Martha Graham, colei che nella prima metà del Novecento rivoluzionò la danza facendola evolvere a manifestazione artistica contemporanea, disse: “la danza è un canto del corpo, sia esso di gioia o di pena. E’ il linguaggio nascosto dell’anima”. Riflessioni passate che assumono uno straordinario valore attuale di sentenza e che nel film Houria di Mounia Meddour (distribuito in Italia da I Wonder Pictures) si fanno idealmente ispirazione.

Houria (Lyna Khoudri) è una giovane e promettente ballerina di Algeri che, dopo un grave episodio di violenza fisica, è costretta a rinunciare alla danza a causa di invalidanti lesioni, tra le quali, l’impossibilità di ballare e vocalizzare. Dopo la dolorosa accettazione e l’aver visto il proprio sogno sgretolarsi, la ragazza riesce a percepire il bisogno di accettare il nuovo corpo, uguale nella forma, ma non nella sostanza. Grazie all’aiuto reciproco con una comunità di donne nella medesima condizione, Houria riuscirà ad avvalersi del ballo per ricomporre, insieme alle altre, sé stessa, la sua fisicità e spiritualità martoriate.

Ed è in questa catarsi che la corporeità e il movimento, nell’accezione di binomio imprescindibile, divengono gli estremi di una metafora che pone al centro della questione narrativa qualcosa di molto più propulsivo del solo danzare, collocando come soggetto principale il corpo femminile in quanto terreno di discussione e di possibile emancipazione sociale e culturale.

In una società patriarcale e ancora misogina come quella algerina, dove le tradizioni incombono, le possibilità di affrancamento si affievoliscono e le libertà di espressione si annullano, ragazze come Houria sono simbolo di redenzione da una mascolinità aggressiva e non esente da una raffigurazione marginale e poco lusinghiera.

Houria (INK CONNECTION HIGHSEA PRODUCTION 2022)
Houria (INK CONNECTION HIGHSEA PRODUCTION 2022)
Houria (INK CONNECTION HIGHSEA PRODUCTION 2022)

Nel film, infatti, sarà la prepotenza maschile a disintegrare le ambizioni di Houria e a toglierle letteralmente la voce. Solo la solidarietà tra donne, anch’esse vittime di altrettante ingiustizie, la spingerà a lottare con i gesti e con la sola forza della mobilità percepita come autentico atto di ribellione.

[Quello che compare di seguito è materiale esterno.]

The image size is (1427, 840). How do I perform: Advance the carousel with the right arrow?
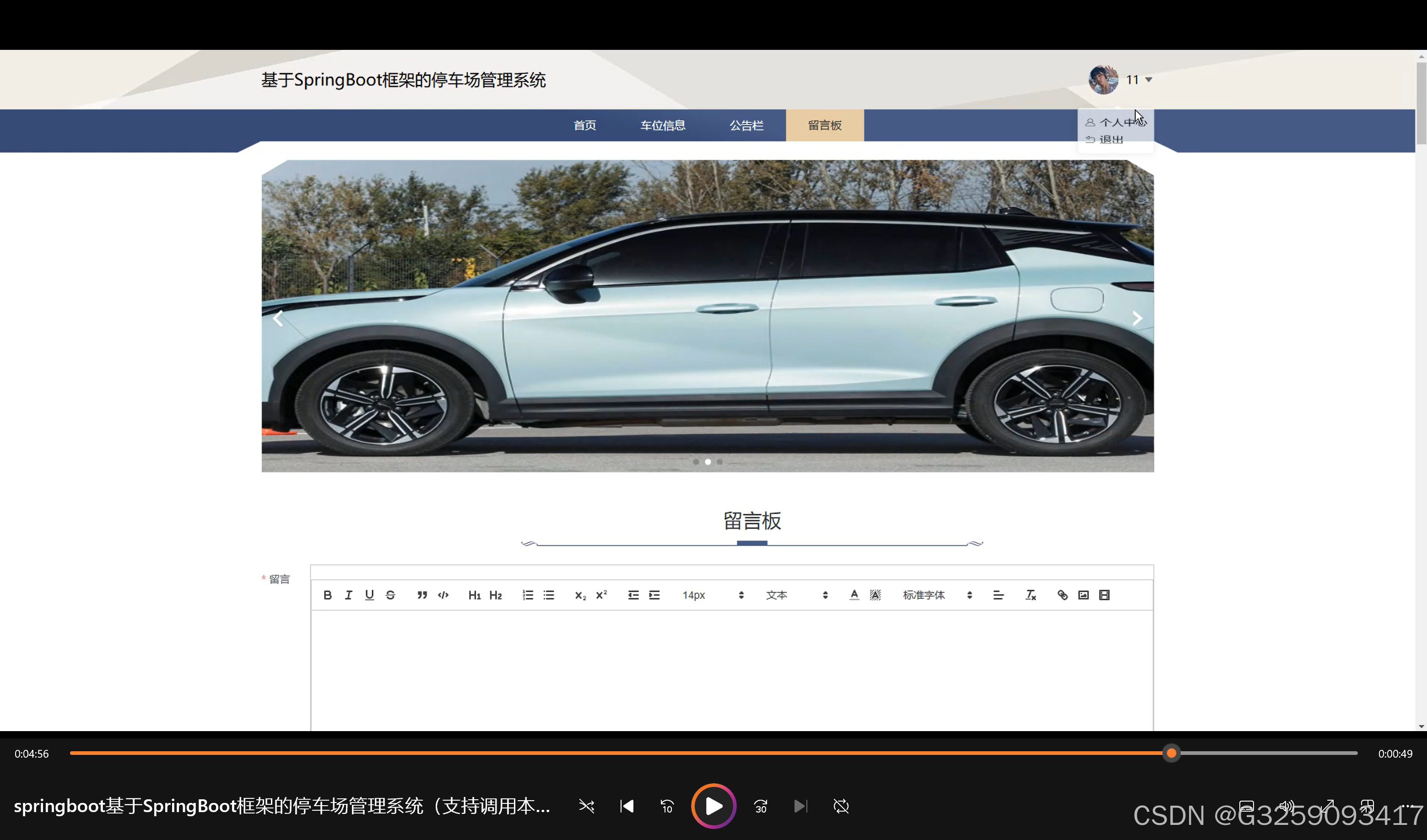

Il non suono viene sostituito dalla mimica dei segni che diviene pura musicalità e sovversione al sistema.

Ad aggiungersi al difficile contesto, senza tramutarsi in una giustificazione dietro la quale nascondersi, gli strascichi di un passato storico amaro, costituito da guerre civili ed attentati terroristici, mai del tutto interiorizzati e tutt’ora causa scatenante di sintomi post-traumatici.

Un mescolarsi di attualità e avvenimenti trascorsi, dietro lo sguardo attento di Meddour che predilige, anche questa volta dopo (e come) il precedente Non conosci Papicha (2019), ritrarre con onestà l’universo femminile combattivo, ma tristemente bloccato.

Nonostante la sceneggiatura sia a tratti prevedibile con alcune scelte sceniche ipotizzabili, la portata del messaggio e l’intento autoriale riescono a camuffare, mettere in secondo piano le piccole banalità della storia e a recapitare un’allocuzione fondamentale. Perché occorre muoversi insieme, ballare, che sia nell'acqua o su un terrazzo, perché solo l’unione tra anime resilienti potrà tener viva la speranza, affinché il futuro tanto desiderato e quel sole stilizzato con un pennarello sulla mano di Houria possano risplendere, ora più che mai.